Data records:
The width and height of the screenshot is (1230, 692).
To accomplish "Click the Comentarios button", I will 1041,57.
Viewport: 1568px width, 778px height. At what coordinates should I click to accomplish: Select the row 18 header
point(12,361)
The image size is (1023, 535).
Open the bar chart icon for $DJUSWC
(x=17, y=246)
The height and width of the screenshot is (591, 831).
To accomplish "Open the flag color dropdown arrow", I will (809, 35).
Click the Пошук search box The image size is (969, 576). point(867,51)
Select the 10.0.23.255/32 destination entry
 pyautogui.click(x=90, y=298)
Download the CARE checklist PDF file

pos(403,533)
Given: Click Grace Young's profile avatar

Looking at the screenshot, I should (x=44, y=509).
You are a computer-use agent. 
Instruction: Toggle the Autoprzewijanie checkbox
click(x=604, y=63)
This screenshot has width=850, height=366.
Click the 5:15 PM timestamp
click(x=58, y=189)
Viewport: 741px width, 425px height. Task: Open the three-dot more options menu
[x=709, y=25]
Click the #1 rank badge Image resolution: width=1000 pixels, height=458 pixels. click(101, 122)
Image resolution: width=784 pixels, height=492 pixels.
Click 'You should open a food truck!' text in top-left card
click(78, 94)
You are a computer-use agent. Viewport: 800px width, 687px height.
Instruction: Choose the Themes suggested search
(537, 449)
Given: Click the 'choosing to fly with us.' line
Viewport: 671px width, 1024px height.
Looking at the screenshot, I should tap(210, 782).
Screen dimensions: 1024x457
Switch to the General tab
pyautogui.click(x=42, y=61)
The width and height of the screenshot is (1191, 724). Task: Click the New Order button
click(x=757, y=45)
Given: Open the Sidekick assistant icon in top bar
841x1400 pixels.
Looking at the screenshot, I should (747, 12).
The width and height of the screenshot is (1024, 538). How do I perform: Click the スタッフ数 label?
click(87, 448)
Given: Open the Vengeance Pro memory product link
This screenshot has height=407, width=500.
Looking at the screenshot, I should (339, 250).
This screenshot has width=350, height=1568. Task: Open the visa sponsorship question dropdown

_Exercise details_
The answer must consist of every line from the entries above that contains the string "resolution".

_Response below_
Click the #1 rank badge Image resolution: width=1000 pixels, height=458 pixels. click(101, 122)
Image resolution: width=784 pixels, height=492 pixels.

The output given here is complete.